4. Increasing Risks to Coastal Infrastructure from Sea Level Rise

Mechanisms

• Chronic inundation: Low-lying areas flooded more frequently during high tides (nuisance flooding)
• Storm surge amplification: Higher baseline sea levels mean storm surges reach further inland
• Erosion: Wave energy reaching higher up beaches and into dunes
• Saltwater intrusion: Fresh groundwater replaced by saline water

Australian Coastal Infrastructure at Risk

• Properties: CSIRO estimates over 160,000 Australian homes are at risk from 1.1 m sea level rise
• Infrastructure: Roads, rail, ports, airports, wastewater treatment facilities
• Tourism assets: Beaches, Great Barrier Reef infrastructure
• Examples: Pacific Island nations face potential abandonment; Tuvalu, Kiribati at extreme risk

Opportunity

• Forces upgrade and redesign of coastal infrastructure with greater resilience
• Investment in coastal restoration (mangroves, reefs) as natural buffers

5. Reduction in Agricultural Production Due to Warmer and Drier Conditions

Mechanisms

• Heat stress: Crops above their thermal optimum have reduced yields; livestock productivity declines
• Drought: Reduced and more variable rainfall reduces soil moisture and irrigated water availability
• Altered growing seasons: Frost-dependent crops (some fruits) may be affected by fewer chill hours
• Increased pest and disease pressure: Warmer conditions favour some agricultural pests and fungal pathogens

Australian Agricultural Impacts

• Wheat production in southern Australia projected to decline significantly under warming and drying trends
• Dairy and beef production facing heat stress and reduced pasture productivity
• Grape growing regions shifting southward (e.g.
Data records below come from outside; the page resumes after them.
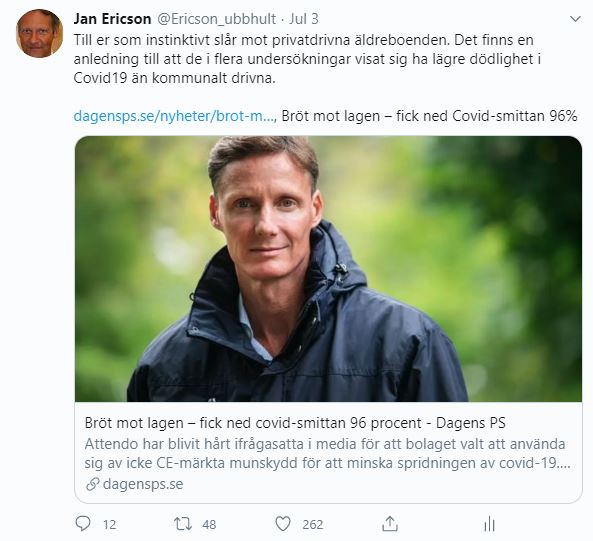The height and width of the screenshot is (541, 593).
Task: Open the tweet options chevron menu
Action: (575, 19)
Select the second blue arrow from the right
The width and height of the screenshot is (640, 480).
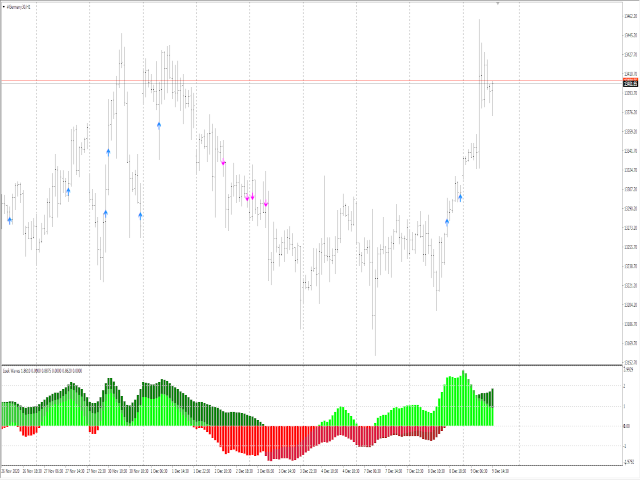pyautogui.click(x=447, y=222)
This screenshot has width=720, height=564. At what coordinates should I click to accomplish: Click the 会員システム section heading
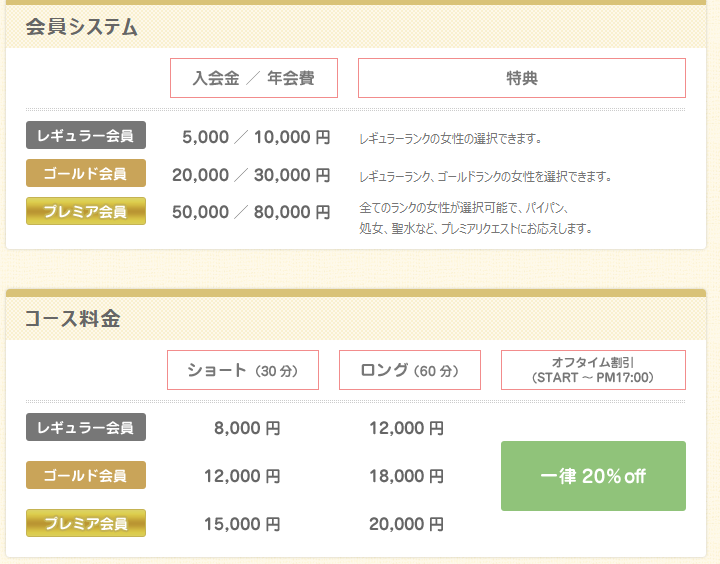[81, 27]
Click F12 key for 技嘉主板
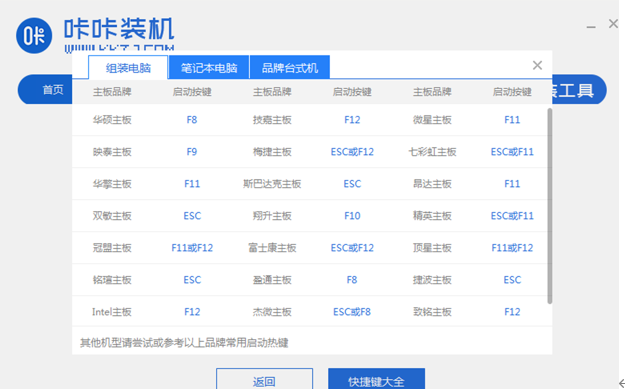 click(352, 120)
Tasmanian wine production increasing)
• Murray-Darling Basin irrigation agriculture under pressure from reduced river flows

Opportunity

• Some currently frost-limited crops may become viable in cooler regions
• New market opportunities for heat-tolerant varieties
• Precision agriculture technologies can improve efficiency under variable rainfall

VCAA FOCUS: VCAA expects students to discuss climate change risks in the context of a specific named region. Ensure your examples are geographically specific (e.g. Victorian alpine region, Great Barrier Reef, Murray-Darling Basin) rather than generic global statements.